Counsel for the man, Ciaran O'Loughlin SC, argued the detention was unlawful on the grounds that he could only be kept in prison on the grounds that the State was taking steps to have his client removed from Ireland.

He claimed that all that was happening was an inquiry into the validity of a passport, and that steps were not being taken to deport him. Mr O'Loughlin said his client could not be indefinitely detained while inquiries about his ID were taking place.

His client had always said that the passport was his. His client, an EU national who had been staying with his girlfriend in Skibbereen in Cork, had travelled from Cork to Stansted Airport in London on February 21st and was refused entry before being sent back to Cork.

Detective Garda Patrick Wallace told counsel for the State Anthony Moore BL that after the man was detained at Cork Airport he made several inquiries about the man's ID to the Lithuanian authorities and their embassy.

He told the court that they furnished him with a passport application form made by a Nikoloy Mavlanov in 2003. He said that the photo of the person who made that application was not the person whom he had detained at Cork Airport.
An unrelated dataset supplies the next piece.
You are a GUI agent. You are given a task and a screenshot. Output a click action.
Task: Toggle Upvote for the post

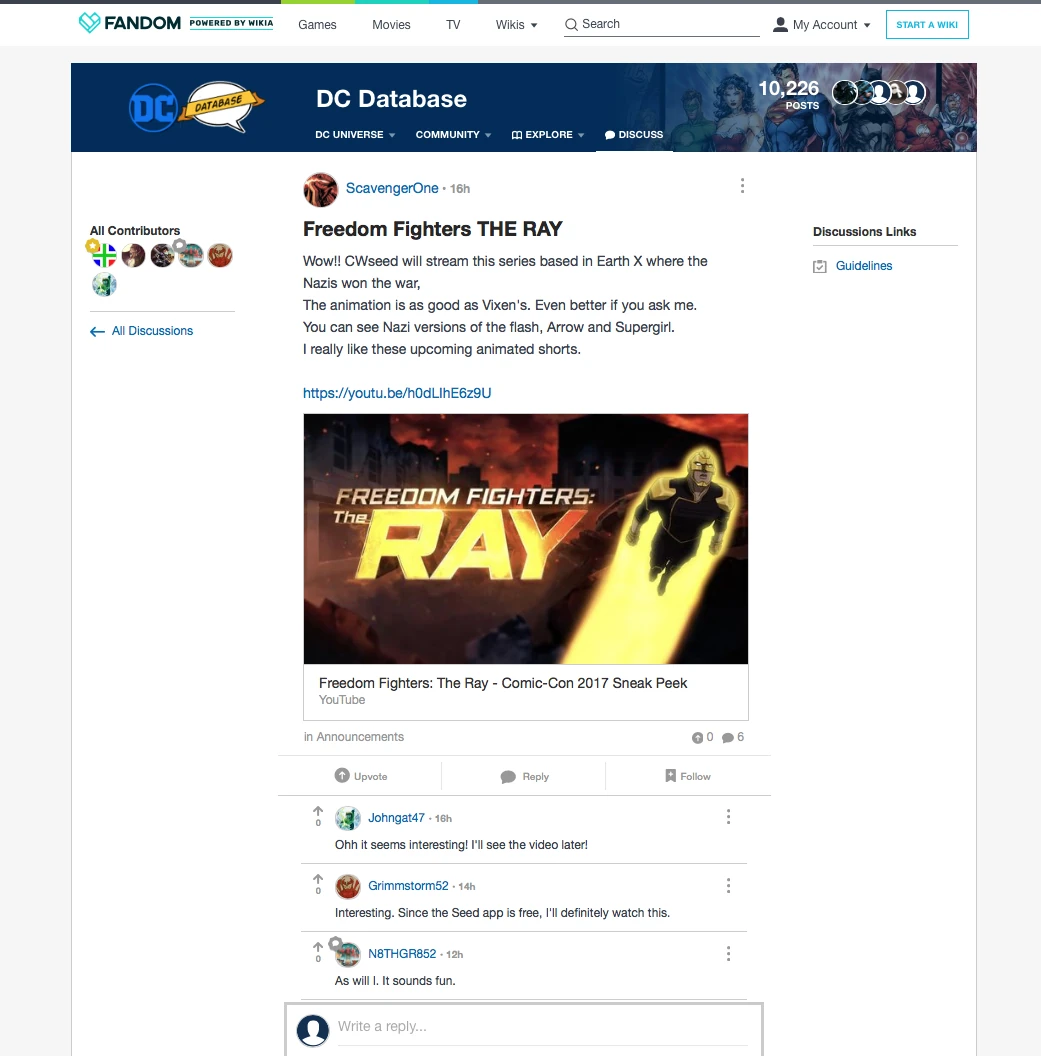pyautogui.click(x=360, y=776)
Detective Sgt Eddie O'Callaghan told Mr Moore that the man did not give his name or fully co-operate when he spoke to him on February 22nd, and on subsequent visits to Cork Prison in March. He said that when he asked the man for his real name he had replied "maybe later". He said that it is intended to deport the man, but that cannot be done until his identity is established.

Under cross-examination from Mr O'Loughlin he accepted that the man's girlfriend of 18 months and three to four others had identified the man as Mr Mavlanov.

Detective Willie Jackman of the Garda Forensic Bureau told the court that it was his belief that the passport seized by the UK authorities, which was sent to him, had been altered. He said there were tiny air pockets under the lamination and that the photo was not laser-engraved as it should be.

In his judgment Mr Justice Hedigan said that while it was "disturbing" that he could be held for up to 56 days, the man, who clearly had a false passport, was the author of his own misfortune by not "clearly establishing his identity".